## Task list
1. In the history of the Caraceni tailoring house, who ran the family's Paris atelier?
2. Extend the Caraceni tailoring history with a further paragraph that picks up after its final sentence.
** start of Page extract **
Caraceni is an Italian tailoring house, founded in Rome in 1913 by the father of Italian tailoring, Domenico Caraceni. At one point in the 1930s, Domenico and his family operated ateliers in Rome, Milan and Paris. The Paris atelier was operated by Domenico's brother, Augusto, who closed his atelier when Mussolini declared war on France.

Today, there are several businesses going by the name "Caraceni" in operation. The original shop operates out of a small location in Rome with a very small workforce. This is run by Tommy and Giulio Caraceni, nephews of Domenico. There are three branches in Milan, all founded by offshoots of the clan, one even claiming to be the "real Caraceni."  However, the cognoscenti consider A. Caraceni, currently operated by Mario Caraceni (son of Augusto) to be the best of the Milan branches.  These suits are what is known as "bench bespoke," meaning they are made one at a time, by hand, to a pattern specifically drawn for each individual customer.

Gianni Campagna, once an apprentice at Sartoria Domenico Caraceni in Milan, acquired the Sartoria Domenico Caraceni label in 1998. Under this name, his company makes expensive made-to-measure suits out of the Palazzo Bernasconi in Milan. This business is separate from and not affiliated with the other Caraceni bespoke ateliers in Rome and Milan.
** end of Page extract **
** start of Data excerpt **
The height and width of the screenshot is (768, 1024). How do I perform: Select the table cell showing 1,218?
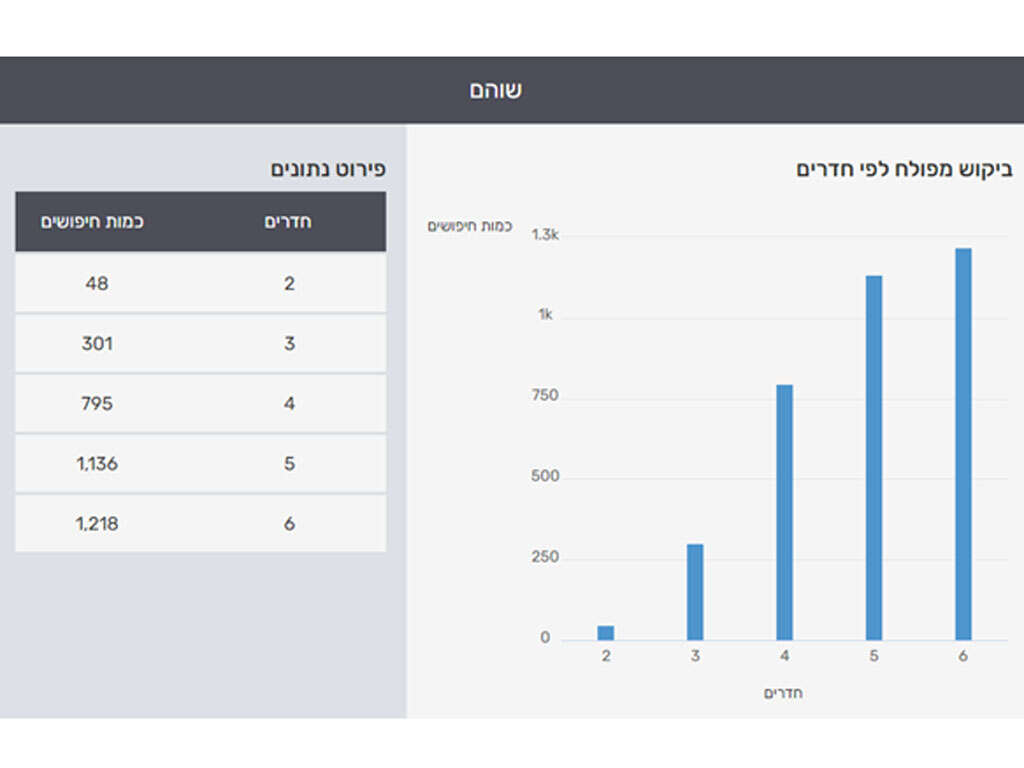pyautogui.click(x=97, y=524)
** end of Data excerpt **
## Answers given
1. Domenico's brother, Augusto, ran it.

2.
Notable clients
The various Caraceni "sartorias" have made suits for various celebrities over the years, including Tyrone Power, Humphrey Bogart, Gary Cooper, Cary Grant, Yves Saint Laurent, Gianni Agnelli, Diego Granese, Sophia Loren and fashion designer Valentino Garavani. The Caraceni label is also famous for dressing generations of The Kings of Greece and Italy, The Prince of Wales, Prince Rainier of Monaco, Italian Prime Minister Silvio Berlusconi and Aristotle Onassis. International fashion designers including Ralph Lauren, Calvin Klein, Gianfranco Ferrè and Karl Lagerfeld frequented the atelier over the years. In the 1950s and 1960s the A. Caraceni brand was the chosen tailor of many in the Italian automotive circle, including Gianni Agnelli and Enzo Ferrari.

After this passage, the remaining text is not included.